DIRECTIONS. Express as a JSON list of strings, one string per line and with blank lines omitted, the lines of the records starting at the line that contains "Task: Click the listening" and ending at the line that contains "coord(252,752)".

(Entries for locating text and elements)
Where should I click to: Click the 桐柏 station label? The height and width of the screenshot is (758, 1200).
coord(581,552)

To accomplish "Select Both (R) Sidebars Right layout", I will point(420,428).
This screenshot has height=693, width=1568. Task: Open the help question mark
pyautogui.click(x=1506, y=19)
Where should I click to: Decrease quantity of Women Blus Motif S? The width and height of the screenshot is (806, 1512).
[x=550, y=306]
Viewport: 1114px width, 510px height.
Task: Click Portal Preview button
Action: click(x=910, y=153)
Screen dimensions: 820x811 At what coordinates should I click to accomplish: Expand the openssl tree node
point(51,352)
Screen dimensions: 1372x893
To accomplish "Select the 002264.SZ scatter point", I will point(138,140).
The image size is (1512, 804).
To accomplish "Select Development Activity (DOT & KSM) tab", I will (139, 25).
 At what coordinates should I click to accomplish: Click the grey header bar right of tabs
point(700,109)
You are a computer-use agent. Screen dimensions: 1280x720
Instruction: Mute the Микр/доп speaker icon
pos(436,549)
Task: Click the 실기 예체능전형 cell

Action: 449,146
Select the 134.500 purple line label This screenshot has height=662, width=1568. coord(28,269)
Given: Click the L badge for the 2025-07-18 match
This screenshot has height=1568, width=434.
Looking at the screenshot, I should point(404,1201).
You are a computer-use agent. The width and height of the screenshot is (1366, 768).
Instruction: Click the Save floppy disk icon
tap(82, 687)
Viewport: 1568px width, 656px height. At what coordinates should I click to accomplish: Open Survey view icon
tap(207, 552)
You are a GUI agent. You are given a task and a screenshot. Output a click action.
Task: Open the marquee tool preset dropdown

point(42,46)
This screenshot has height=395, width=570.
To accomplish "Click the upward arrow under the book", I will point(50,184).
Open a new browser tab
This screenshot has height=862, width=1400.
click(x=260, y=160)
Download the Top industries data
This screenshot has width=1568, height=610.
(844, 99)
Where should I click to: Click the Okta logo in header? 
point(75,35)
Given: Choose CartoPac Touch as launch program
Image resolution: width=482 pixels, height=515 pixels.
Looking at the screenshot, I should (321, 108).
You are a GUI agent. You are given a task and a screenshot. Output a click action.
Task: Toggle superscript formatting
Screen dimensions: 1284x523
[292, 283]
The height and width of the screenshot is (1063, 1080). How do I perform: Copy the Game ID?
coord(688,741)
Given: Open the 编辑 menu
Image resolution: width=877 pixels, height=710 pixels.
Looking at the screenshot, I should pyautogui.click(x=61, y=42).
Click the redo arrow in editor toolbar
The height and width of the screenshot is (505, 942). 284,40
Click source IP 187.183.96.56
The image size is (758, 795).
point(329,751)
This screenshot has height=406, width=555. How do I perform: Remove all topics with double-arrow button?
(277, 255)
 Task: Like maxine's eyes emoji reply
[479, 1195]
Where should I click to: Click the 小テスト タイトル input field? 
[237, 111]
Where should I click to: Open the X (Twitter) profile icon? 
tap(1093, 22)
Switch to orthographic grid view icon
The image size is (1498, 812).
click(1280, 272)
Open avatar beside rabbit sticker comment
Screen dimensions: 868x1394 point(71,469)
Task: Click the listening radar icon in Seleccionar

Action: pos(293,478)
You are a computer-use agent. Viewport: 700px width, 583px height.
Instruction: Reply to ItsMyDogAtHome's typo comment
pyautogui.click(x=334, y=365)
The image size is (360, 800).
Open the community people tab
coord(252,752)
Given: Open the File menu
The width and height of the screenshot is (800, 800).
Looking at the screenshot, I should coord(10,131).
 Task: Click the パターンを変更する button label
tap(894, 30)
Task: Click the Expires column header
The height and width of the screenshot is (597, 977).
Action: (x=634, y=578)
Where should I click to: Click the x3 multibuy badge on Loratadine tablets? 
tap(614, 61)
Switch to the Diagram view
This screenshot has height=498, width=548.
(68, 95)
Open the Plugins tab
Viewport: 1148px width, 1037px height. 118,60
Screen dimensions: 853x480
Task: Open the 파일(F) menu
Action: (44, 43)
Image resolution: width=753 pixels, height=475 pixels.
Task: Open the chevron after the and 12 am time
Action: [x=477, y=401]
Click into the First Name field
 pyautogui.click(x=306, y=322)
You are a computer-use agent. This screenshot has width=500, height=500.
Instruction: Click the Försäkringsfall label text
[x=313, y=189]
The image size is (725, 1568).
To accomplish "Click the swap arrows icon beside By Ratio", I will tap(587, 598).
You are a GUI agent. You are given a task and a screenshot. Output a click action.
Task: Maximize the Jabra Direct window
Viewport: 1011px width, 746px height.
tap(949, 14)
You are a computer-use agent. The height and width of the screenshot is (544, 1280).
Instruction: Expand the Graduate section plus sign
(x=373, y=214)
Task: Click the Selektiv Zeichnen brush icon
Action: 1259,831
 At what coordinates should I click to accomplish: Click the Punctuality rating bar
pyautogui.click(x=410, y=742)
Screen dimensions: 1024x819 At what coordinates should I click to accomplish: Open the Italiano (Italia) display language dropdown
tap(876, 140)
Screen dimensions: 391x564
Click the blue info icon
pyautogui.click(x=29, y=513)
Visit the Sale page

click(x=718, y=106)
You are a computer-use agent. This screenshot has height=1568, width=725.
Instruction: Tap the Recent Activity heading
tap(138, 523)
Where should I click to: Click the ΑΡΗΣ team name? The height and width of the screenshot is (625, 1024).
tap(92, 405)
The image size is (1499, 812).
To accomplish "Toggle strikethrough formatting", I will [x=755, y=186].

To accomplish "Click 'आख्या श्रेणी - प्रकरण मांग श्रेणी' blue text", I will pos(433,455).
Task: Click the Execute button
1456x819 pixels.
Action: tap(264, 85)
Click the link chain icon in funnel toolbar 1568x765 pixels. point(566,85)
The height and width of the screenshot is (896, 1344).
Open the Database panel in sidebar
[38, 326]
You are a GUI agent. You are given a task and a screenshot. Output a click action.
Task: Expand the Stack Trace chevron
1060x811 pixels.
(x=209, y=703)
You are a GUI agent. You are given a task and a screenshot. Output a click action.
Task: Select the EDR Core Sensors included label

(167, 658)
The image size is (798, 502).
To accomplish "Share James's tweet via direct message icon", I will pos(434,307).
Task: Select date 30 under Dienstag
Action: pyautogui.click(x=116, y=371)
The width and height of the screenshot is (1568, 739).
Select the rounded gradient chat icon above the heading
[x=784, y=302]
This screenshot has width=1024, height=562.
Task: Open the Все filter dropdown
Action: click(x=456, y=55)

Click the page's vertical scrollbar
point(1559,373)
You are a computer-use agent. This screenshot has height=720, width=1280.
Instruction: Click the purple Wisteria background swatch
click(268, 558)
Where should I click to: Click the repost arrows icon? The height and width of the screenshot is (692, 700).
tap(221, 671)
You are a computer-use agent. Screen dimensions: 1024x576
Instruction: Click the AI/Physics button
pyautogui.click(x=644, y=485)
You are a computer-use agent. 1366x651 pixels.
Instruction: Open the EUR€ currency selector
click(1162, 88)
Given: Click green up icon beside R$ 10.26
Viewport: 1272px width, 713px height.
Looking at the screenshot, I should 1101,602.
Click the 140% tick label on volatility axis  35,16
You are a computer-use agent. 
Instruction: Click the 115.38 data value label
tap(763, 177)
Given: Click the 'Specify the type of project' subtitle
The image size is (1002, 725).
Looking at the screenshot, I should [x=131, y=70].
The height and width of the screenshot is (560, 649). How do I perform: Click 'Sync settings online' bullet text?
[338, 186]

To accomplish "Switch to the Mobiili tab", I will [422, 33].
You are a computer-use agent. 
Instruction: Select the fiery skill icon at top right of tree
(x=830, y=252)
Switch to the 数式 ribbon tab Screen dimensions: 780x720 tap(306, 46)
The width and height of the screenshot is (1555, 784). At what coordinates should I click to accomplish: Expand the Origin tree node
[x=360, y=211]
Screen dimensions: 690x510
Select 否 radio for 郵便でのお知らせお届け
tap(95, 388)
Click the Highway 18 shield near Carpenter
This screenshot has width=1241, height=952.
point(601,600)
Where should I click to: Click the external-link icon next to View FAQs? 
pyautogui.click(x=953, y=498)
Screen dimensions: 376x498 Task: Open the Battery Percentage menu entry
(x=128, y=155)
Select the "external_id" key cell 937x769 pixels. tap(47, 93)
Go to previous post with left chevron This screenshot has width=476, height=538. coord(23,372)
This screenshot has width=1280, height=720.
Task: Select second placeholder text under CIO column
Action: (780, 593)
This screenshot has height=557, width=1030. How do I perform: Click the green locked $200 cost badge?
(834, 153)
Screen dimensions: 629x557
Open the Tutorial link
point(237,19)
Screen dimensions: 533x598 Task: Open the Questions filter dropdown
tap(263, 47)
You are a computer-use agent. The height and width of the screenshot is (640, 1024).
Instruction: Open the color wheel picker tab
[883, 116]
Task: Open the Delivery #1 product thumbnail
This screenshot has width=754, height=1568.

SOLVED PROBLEM.
[
  "Task: Click the listening radar icon in Seleccionar",
  "Action: pos(293,478)",
  "You are a computer-use agent. Viewport: 700px width, 583px height.",
  "Instruction: Reply to ItsMyDogAtHome's typo comment",
  "pyautogui.click(x=334, y=365)",
  "The image size is (360, 800).",
  "Open the community people tab",
  "coord(252,752)"
]